The Importance of Brand Guidelines

Let’s say you end up working with a creative agency (like us!) on your next fundraising campaign. Having your logo files is great! But how do we make sure that your campaign deliverables look and feel like your organization across all materials? After all, we can guess what colors are in your color palette based on whether you share a color version of your logo. We can guess what font is being used in your logotype. But without brand guidelines, we’re just guessing

What do brand guidelines do?

Great question! Brand guidelines give us the rules to follow to create collateral that looks, sounds, and feels like your brand. Using brand guidelines ensure that any materials representing your organization are consistent, cohesive, and immediately recognizable as you. Brand consistency leads to trust, which leads to increased brand awareness, reputation, and support. 
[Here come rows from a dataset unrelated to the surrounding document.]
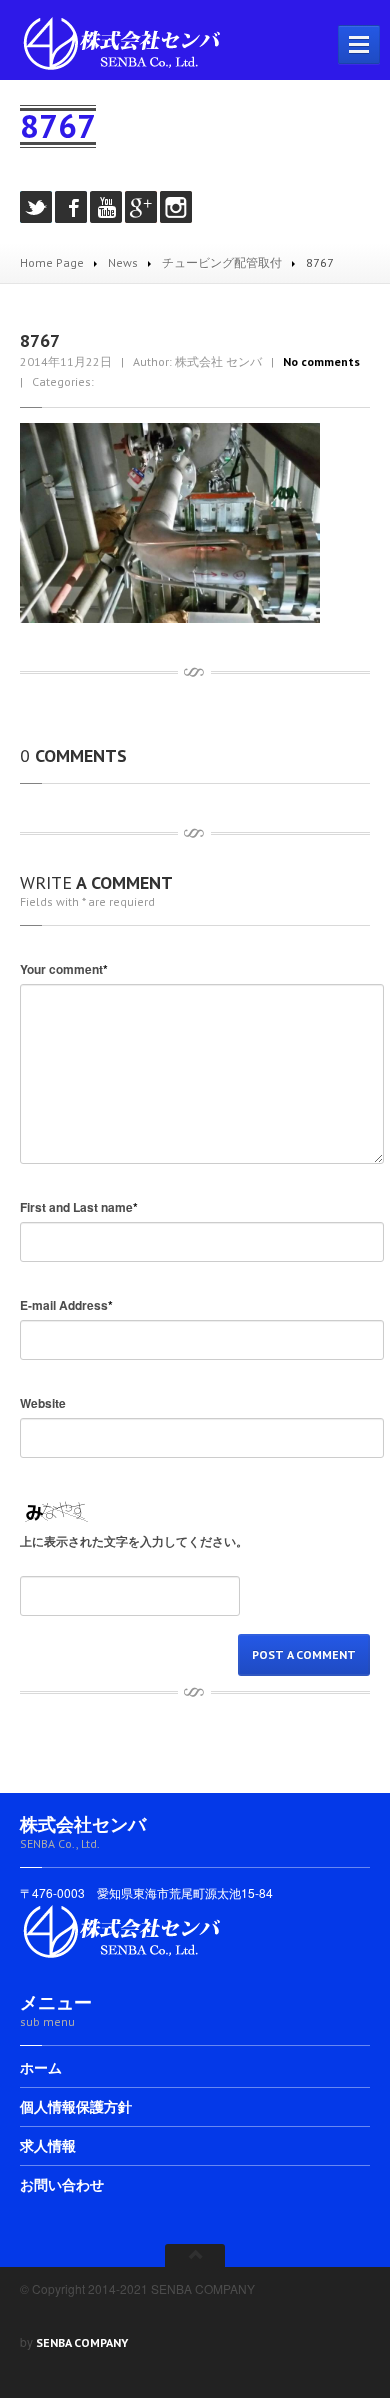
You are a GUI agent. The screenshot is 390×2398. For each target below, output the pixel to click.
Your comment (64, 969)
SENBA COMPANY (82, 2342)
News (123, 262)
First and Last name (79, 1207)
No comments (321, 361)
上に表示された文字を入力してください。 (134, 1541)
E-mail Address (66, 1305)
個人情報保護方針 (76, 2107)
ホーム (41, 2069)
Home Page (52, 262)
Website (43, 1403)
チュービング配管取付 (222, 262)
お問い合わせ (62, 2185)
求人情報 (48, 2146)
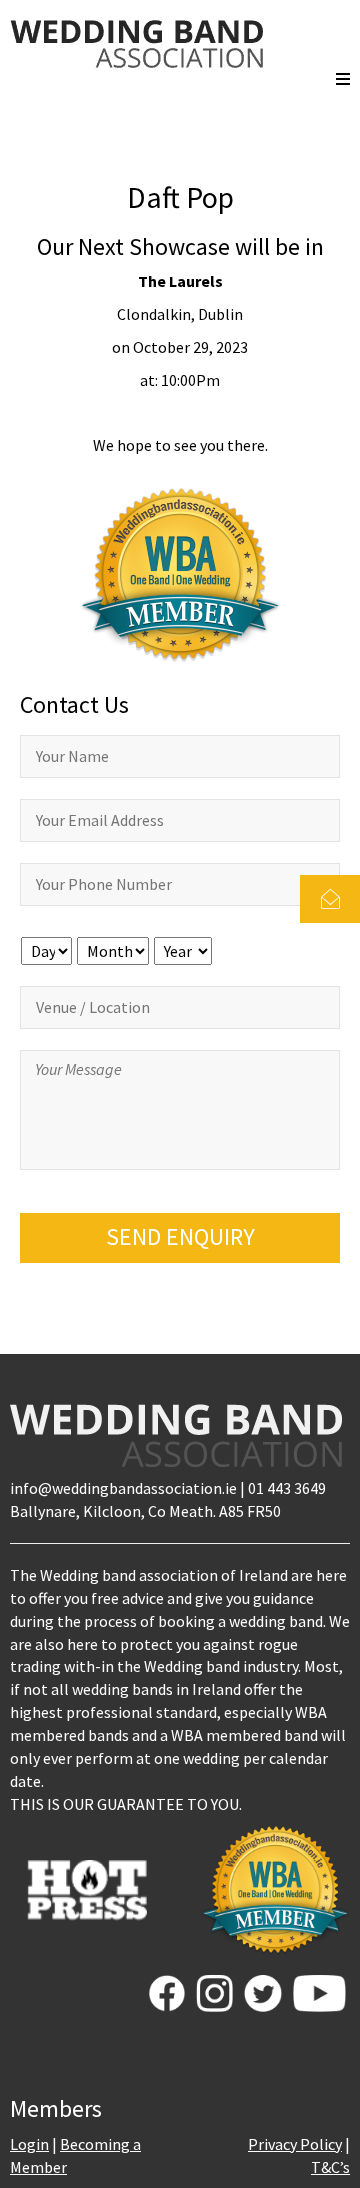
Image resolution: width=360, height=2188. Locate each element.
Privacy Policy (295, 2144)
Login (29, 2144)
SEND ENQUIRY (180, 1236)
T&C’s (330, 2167)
Why do we need brand guidelines?

Brand guidelines set expectations for design and textual standards across the board, whether you’re onboarding a new employee or outsourcing work to a writer, designer, or web development partner — ensuring that whatever work you receive is in alignment with your brand. 
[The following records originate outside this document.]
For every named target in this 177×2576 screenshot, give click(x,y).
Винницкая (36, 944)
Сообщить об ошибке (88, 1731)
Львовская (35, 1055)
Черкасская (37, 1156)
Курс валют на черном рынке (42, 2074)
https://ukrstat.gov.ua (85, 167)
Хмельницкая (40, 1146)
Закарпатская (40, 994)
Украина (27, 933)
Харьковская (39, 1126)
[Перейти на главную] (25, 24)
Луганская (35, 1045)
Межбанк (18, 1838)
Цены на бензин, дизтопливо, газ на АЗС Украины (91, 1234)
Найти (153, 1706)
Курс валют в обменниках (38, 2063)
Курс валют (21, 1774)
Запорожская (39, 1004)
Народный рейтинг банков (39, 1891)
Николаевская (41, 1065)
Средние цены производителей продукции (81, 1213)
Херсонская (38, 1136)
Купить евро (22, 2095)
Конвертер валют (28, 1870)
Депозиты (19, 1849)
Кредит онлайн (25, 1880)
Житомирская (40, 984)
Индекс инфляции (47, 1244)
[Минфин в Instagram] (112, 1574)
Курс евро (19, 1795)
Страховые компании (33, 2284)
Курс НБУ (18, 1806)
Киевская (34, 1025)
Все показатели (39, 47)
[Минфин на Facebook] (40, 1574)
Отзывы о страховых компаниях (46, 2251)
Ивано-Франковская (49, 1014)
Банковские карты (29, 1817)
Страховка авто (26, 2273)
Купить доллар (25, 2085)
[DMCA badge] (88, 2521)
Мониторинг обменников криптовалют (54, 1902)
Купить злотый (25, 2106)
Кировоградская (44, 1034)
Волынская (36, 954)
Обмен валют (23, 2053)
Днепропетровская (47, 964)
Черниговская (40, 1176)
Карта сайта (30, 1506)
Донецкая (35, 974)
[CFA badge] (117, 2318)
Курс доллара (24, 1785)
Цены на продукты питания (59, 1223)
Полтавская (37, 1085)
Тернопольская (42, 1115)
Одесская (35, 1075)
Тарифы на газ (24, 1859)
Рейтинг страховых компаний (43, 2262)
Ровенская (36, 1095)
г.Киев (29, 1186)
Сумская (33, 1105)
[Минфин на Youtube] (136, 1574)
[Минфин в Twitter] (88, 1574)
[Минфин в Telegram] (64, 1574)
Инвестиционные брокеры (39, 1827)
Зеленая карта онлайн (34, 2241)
Think of it this way: if you were shopping at the grocery store and saw a Pepsi can but the can was red and the font was Comic Sans, would you trust that it legitimately is a Pepsi product or a knockoff? Probably a knockoff! Brand consistency helps people immediately identify something as yours — or equally important, not yours.

What belongs in a brand guideline?

It depends! Large organizations may have pages and pages of brand guidelines, while small organizations may stick to the basics. When we create brand guidelines, we include:

Brand Message

Your brand message is the soul, voice, and heart of your brand. Through a clear and consistent brand message, people understand what you do, why they should support you, and how they can make a difference with you. It serves as the foundation for all of your communications. 

Brand Pillars

If your messaging were a house, your pillars are the foundational supports holding it up. Each one is important on its own, but together, they create the full picture of your brand. When crafting language to talk about your nonprofit on your website, in social media posts, one-pagers, fundraising collateral, etc., you can use your brand pillars as bold statements on their own or expand upon them to create new copy.

Tagline

Logo Design

Your logo is the face of your brand for a reason! But if it becomes compromised — stretched, distorted, the colors are altered — then it raises a flag about whether the piece is actually from your organization. That’s why rules surrounding your logo and how to use it must be included in brand guidelines, such as size restrictions, minimum clear space, and incorrect usage. 

Typography

Your logo likely includes letterforms, known as your logotype. Knowing what font is used to create those letterforms is important because you can then use that same font across your materials. In some cases, you may need an alternative font for accessibility purposes, which should also be listed in your brand guidelines. You should also know the typefaces, families, weights, and recommended typographical emphasis for different headings and body copy.   

Color Palette

Your color palette is the collection of colors that comprise your brand. Most commonly, there are your primary colors, which appear in your logo, and your secondary colors, which can be used as accents. Your color palette should include  RGB, CMYK, web, and Pantone codes so your materials are cohesive across web and print. 

Imagery

There’s a reason why they say a picture is worth a thousand words. Sometimes, it helps to have visual reference points to understand the look and feel of a brand — which is why we often include photos and graphics in our brand guidelines. There may be color overlay, tone shifts to either warmer or cooler depending on your color palette, or visual effects such as high contrast and highlighting. 

Style Guide

For larger organizations such as higher education institutions, a style guide may be included as part of the brand guidelines. These outline when words need to be capitalized, what acronyms and abbreviations are allowable, and proper phrasing of a building, program, or department, among others.


Brand guidelines are a key component of your marketing and communications toolbox. They make it easier to keep your brand consistent and immediately recognizable, while also allowing you to delegate work as needed more seamlessly. Have brand guidelines? Yay! Don’t have brand guidelines but want them? Also yay! We’re here to support you however we can!